The risk of developing celiac disease (the most extreme form of gluten intolerance) in young people seems to be associated with elevated blood levels of toxic chemicals found in pesticides, nonstick cookware, and fire retardants.
A new study from the NYU Grossman School of Medicine suggests that children and young adults with high blood levels of dichlorodiphenyldichlorethylenes (DDEs), a class of chemicals associated with pesticides, were twice as likely to be diagnosed with celiac disease compared to their peers. Celiac disease is an immune disorder that creates severe reactions in the gut to foods containing gluten.
Gender matters, too
“Our study establishes the first measureable tie-in between environmental exposure to toxic chemicals and celiac disease,” says senior study author and pediatric gastroenterologist Jeremiah Levine, MD.
“These results also raise the question of whether there are potential links between these chemicals and other autoimmune bowel diseases, which all warrant close monitoring and further study,” says Levine, a professor in the Department of Pediatrics at NYU Langone.
The team analyzed chemical levels in the blood of 30 children and young adults (aged 3 to 21), who were newly diagnosed with celiac disease at NYU Langone Hassenfeld Children’s Hospital. The results were compared to a similar analysis of 60 young people of similar age, gender, and race.
The authors report that men and women react differently to such exposure to toxins. Women make up the majority of celiac cases, they note, and the team found that they were eight times more likely to develop gluten intolerance following higher-than-normal exposure to pesticides.

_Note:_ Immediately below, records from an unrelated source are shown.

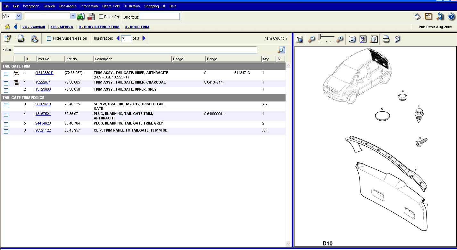Viewport: 457px width, 250px height.
Task: Zoom in the illustration with plus magnifier
Action: 340,39
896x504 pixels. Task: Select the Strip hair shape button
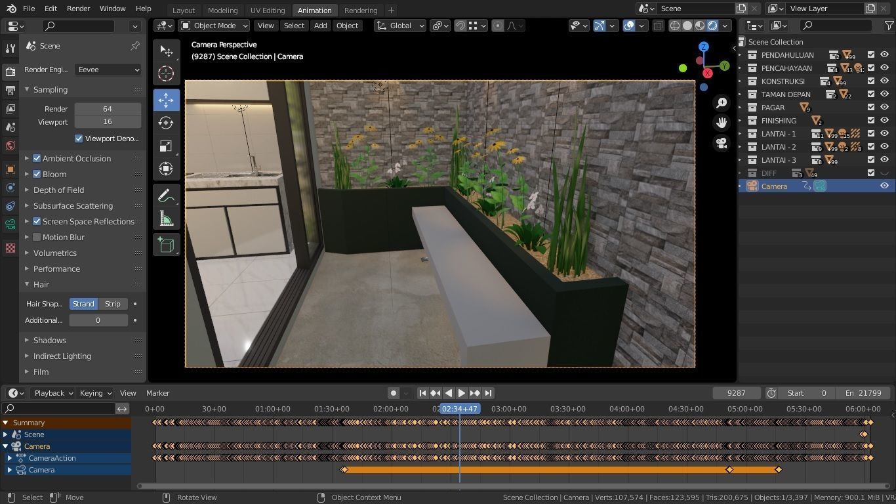click(x=113, y=304)
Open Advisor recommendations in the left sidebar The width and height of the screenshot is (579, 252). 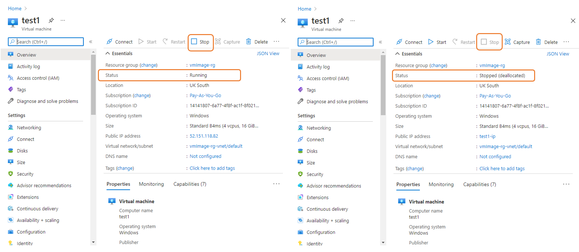click(44, 185)
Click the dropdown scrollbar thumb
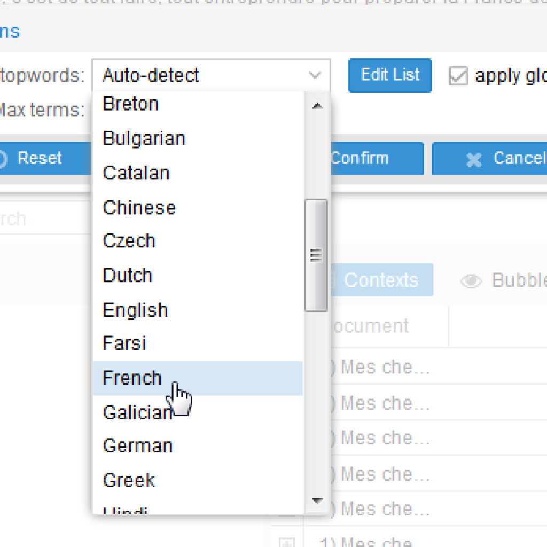The height and width of the screenshot is (547, 547). pos(316,255)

Furthermore, young women with elevated blood levels of non-stick chemicals known as perflouoroalkyls (PFAs) — including Teflon — were five to nine times more likely to have celiac disease.
Young men with high blood levels of of fire-retardant chemicals polybrominated diphenyl ethers (PBDEs) were twice more likely to be diagnosed with celiac disease.

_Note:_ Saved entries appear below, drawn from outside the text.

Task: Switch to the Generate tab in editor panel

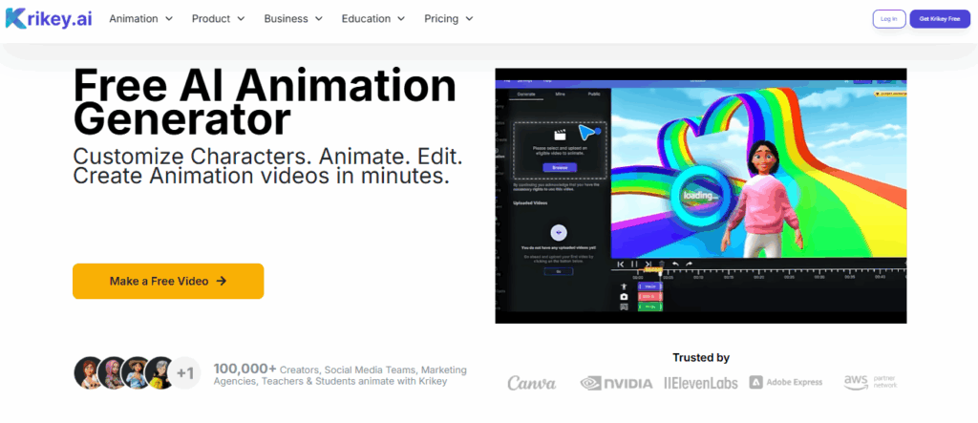Action: [x=525, y=95]
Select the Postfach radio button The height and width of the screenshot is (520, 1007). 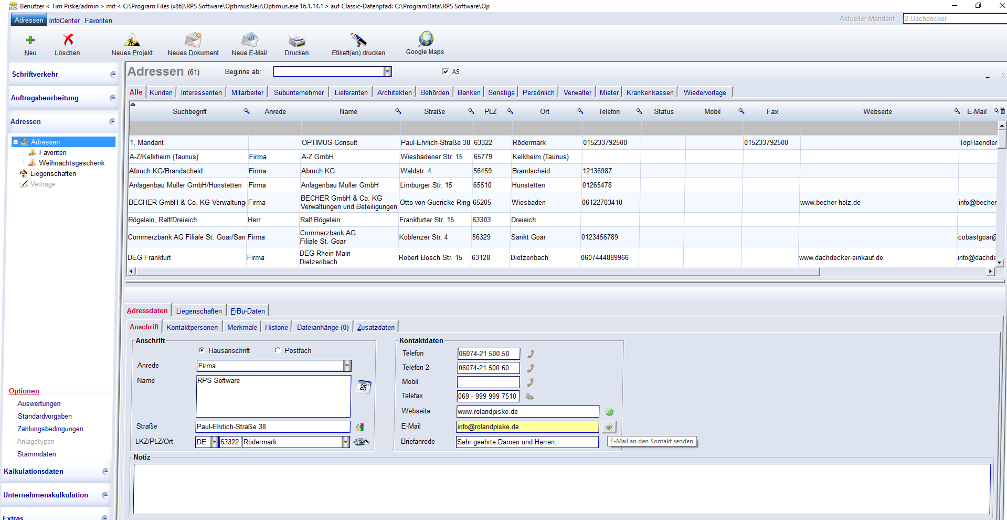tap(278, 350)
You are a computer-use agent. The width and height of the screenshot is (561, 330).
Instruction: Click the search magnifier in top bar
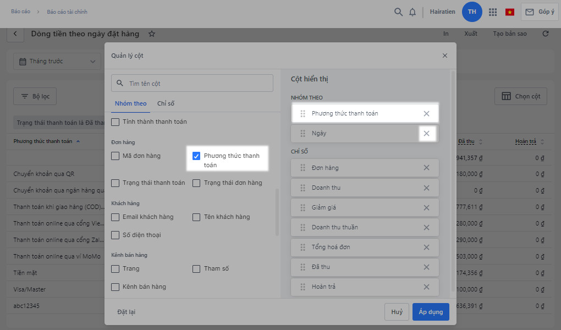(399, 12)
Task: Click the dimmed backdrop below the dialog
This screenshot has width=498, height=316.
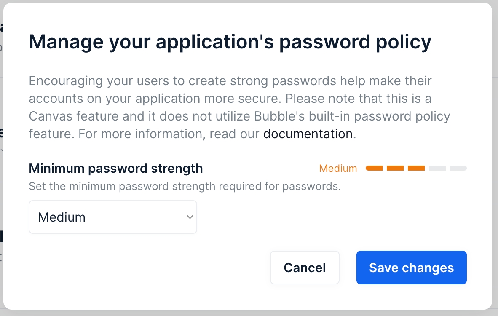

The study didn’t establish a clear cause and effect relationship between these chemicals and celiac disease, but the authors note that they are all known to disrupt animal and human hormone levels, which are key to controlling both sexual development and immune defenses against infection. The authors call for more in-depth research on the topic.
Our understanding up to now is that celiac disease, which affects around 1% of the world’s population, is largely genetically-driven. However, if other studies support the results of this study, it could radically alter our understanding of this condition, alongside other autoimmune disorders.
The paper “Persistent organic pollutant exposure and celiac disease: A pilot study” has been published in the journal Environmental Research.